I have also played a pivotal role as the Blockchain Advisor for Asian Productivity Organisation (APO), an intergovernmental organization committed to improving productivity in the Asia-Pacific region. I advise the Secretariat on the latest concepts and applications of blockchain technologies in cybersecurity and IoT network data integrity across smart factories and upskills the Secretariat staff in blockchain technologies as applicable to productivity. APO members include Bangladesh, Cambodia, Republic of China, Fiji, Hong Kong, India, Indonesia, Islamic Republic of Iran, Japan, Republic of Korea, Lao PDR, Malaysia, Mongolia, Nepal, Pakistan, Philippines, Singapore, Sri Lanka, Thailand, and Vietnam.

I have played a leadership role in not-for-profit and quasi-government linked organizations such as Singapore Business Federation (SBF) and Singapore Institute of International Affairs (SIIA) where I worked alongside policymakers, private sector decision-makers, and experts to create business value propositions for different industries.

I have also written a book titled “Blockchain Revolution 2030” and is published by Kyobo, the largest bookstore chain in South Korea. Together with co-authors, Park Young Sook and Shawn Hamnison, they share insights on how blockchain technology plays an important foundation for the Fourth Industrial Revolution.

An avid supporter of incubating start-ups, I have investments in several companies such as worldairfare.com. I have also been a private investor for the past eight years. With a growth investment mindset, I strategically demonstrate this in the companies I choose to be involved with.

 

 Can you tell us more about Fintech and its importance today?

Fintech stands for financial technology. It is an integration of technology that helps consumers or financial institutions deliver financial services in newer, faster ways than was traditionally available.

It is important to many as it extends financial inclusion, improves our daily lives, creates economic growth, empowering users & businesses. In today’s context, Fintech should be already part of our daily lives. This digital age has made Fintech more accessible, reach a whole new level of finance, and is changing the face of modern banking.

 

What’s gone wrong with traditional SMB Banking?

From a technology standpoint, actually, there is nothing wrong with traditional SMB banking.

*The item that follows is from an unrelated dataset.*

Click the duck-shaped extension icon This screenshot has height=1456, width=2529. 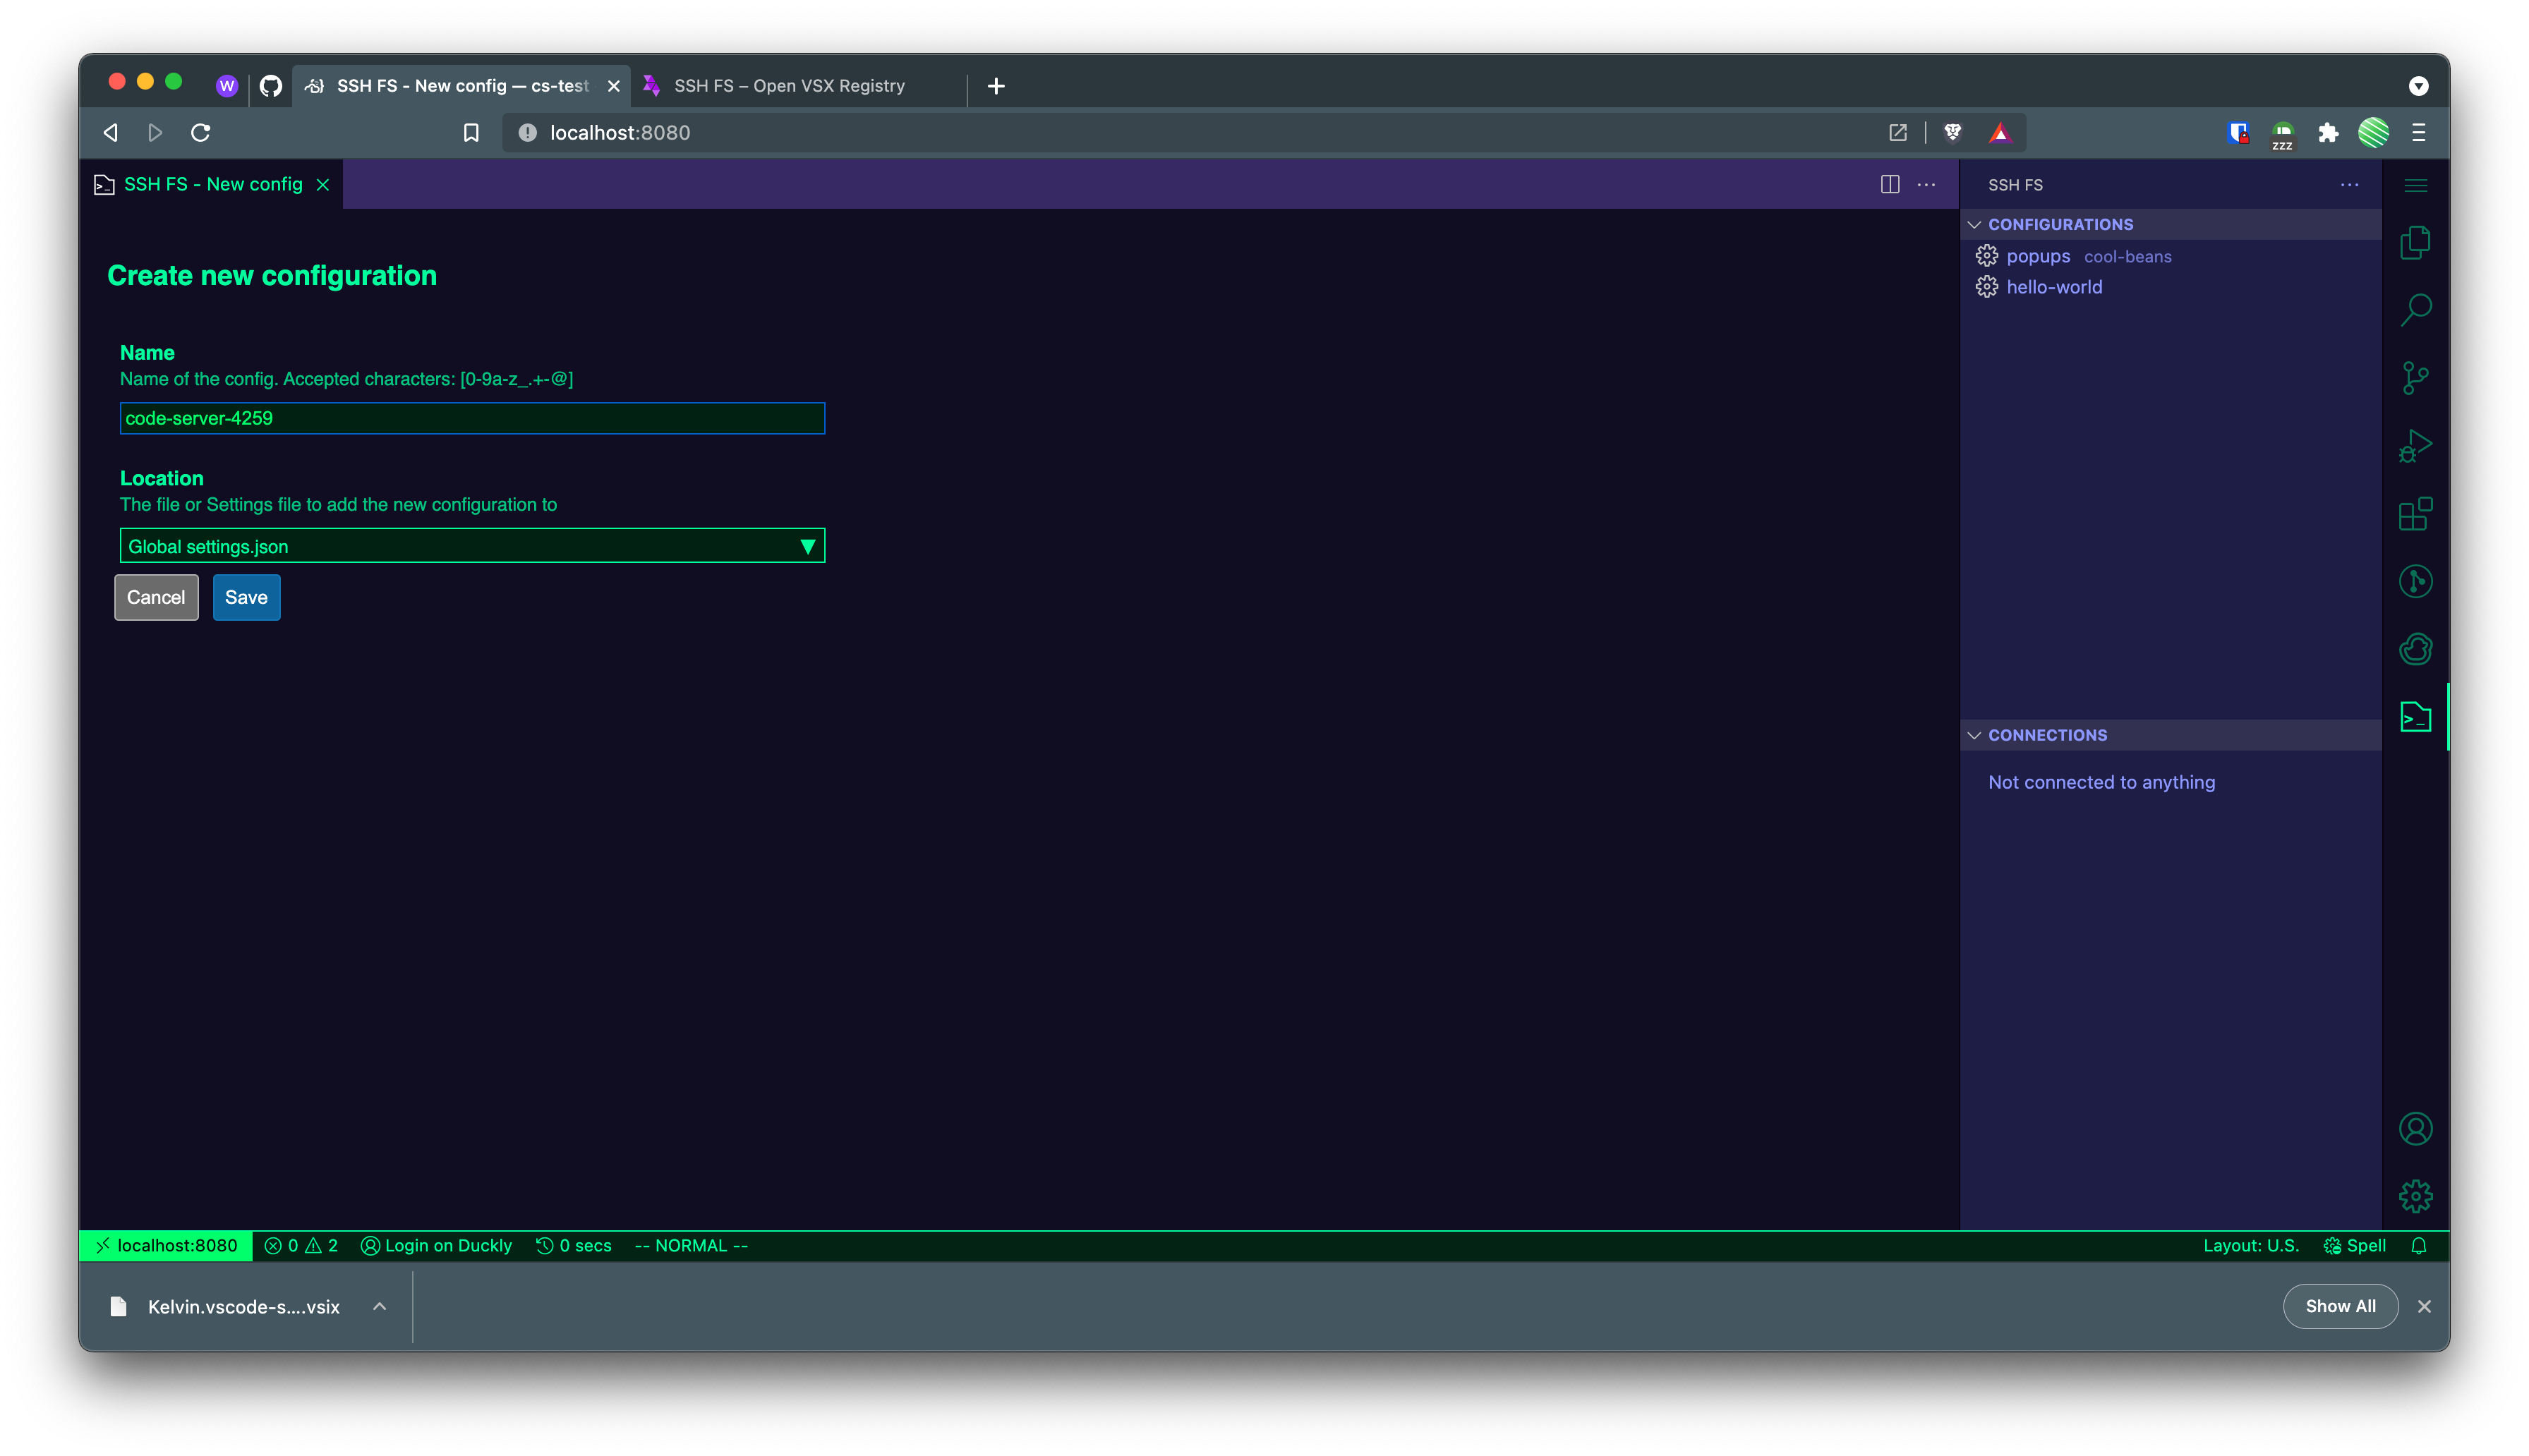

In the past, SMBs think that their banking needs are not fully met but this is not true entirely. Most SMB Banks are already harnessing the power of technology, they have adopted technology to enable digital banking abilities. They have also converted themselves from purely over the counter services to fully digitalised banking services.

For the very traditional banks who fail to keep up with the current times, they will fall behind. Traditional methods mean no harm. Innovation will push them to embrace changes and such will add in more revenue to the banks and bring customers closer to them.

 

What is the future of digital banking?

The future of digital banking will understand the users’ needs better. With the help of AI and machine learning, it can provide customized services and reduce fraud and loss.

Blockchain technology will also come into place to assist banks with automated services through the usage of smart contracts. It will be an added layer of security, convenience and reliability. Blockchain will form a trusted and controlled environment to streamline the banking performance and making financial transactions convenient and safe for users.

Cryptocurrency will be part of digital banking for sure. It will disrupt and replace how currency is being used.

 

Will banks eventually migrate to a cloud and what hardware they will keep?

The majority of the banks and financial institutions have or are developing a cloud strategy and the more forward-looking ones are also using cloud for years. The reduced in cost and speed to market have moved them into the cloud model. In my opinion, most hardware should be kept as migrating into cloud does not mean closing down the physical counters or closing down their current servers.

 

What do you think is the future of the Fintech industry in Asia?

The Fintech industry in Asia will continue to grow. Blockchain and cryptocurrencies will redefine the future of finance.